Two articles of note from InsideHigherEd.com — one good, the other bad.
The good: This article about small schools using football to "correct" gender imbalances and how doing so sets male students up for failure. I’ve blogged before about the inadvisability of starting a football program up at a small school as a ploy to get more males to enroll, especially when you can’t afford it and it doesn’t enhance the academic climate.
The bad: This article, provocatively titled "The Children Left Behind", about a study that aims to investigate the socioeconomic factors that affect whether college students graduate. It’s bad because there are enough logical fallacies in here to make an introductory textbook. Here’s a snippet:
[T]he Advisory Committee on Student Financial Assistance, a nonpartisan panel that advises Congress, estimates that in the 1990s, between 800,000 and 1.6 million low and moderate income high school students who were both academically qualified for and intent on attending a four-year college did not go on to earn a bachelor’s degree. In this decade, the panel concludes, another 1.4 million to 2.4 million similarly situated students face the same fate. The panel’s report describes the formula used to produce its “loss” estimates and projections (which is described below) as “extremely conservative.”
“These bachelor’s degree losses are an unmistakable signal that our nation has yet to make the full investment in student aid necessary to secure our economic future — a dire warning that we are requiring millions of students to mortgage their future and ours as well,” the panel writes in its report, which the advisory committee presented to Congress this week, drawing contrasting reactions from leaders of the two parties (more on that later).
The "contrasting reactions" were that the Democrats really, really want to spend more government money on financial aid, and the Republicans just really want to spend more government money on financial aid. Get it? It’s not how hard a student works in high school or once they are in college — it’s about the man keeping them down.

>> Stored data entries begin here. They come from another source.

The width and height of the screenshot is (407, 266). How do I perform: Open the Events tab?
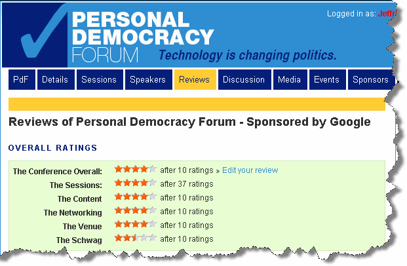[x=326, y=80]
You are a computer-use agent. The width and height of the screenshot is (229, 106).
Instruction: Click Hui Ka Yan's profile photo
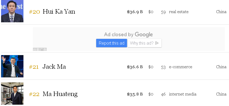click(x=12, y=11)
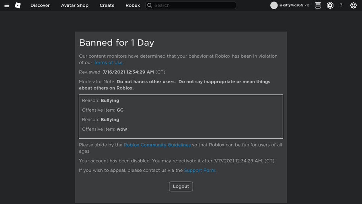This screenshot has width=362, height=204.
Task: Click the Roblox logo icon
Action: [x=18, y=5]
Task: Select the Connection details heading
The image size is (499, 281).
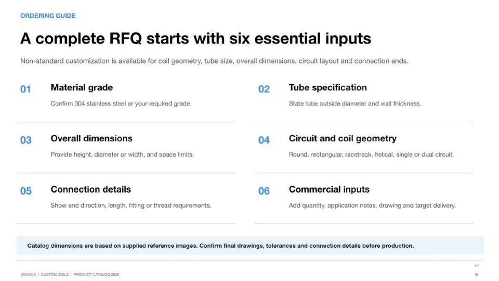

As you can tell, I continue to be unconvinced about the whole "access" issue; my college funds well over half of the expenses of the majority of our students, and a significant minority get well over 80% of their college paid for, and that’s just from garden-variety financial aid, without taking other scholarship opportunities into account. If a kid can’t afford to get into Harvard, then that’s not a problem with "access". There are plenty of high-quality schools that will lay out whatever amount of money it takes to get talented students enrolled — and retained.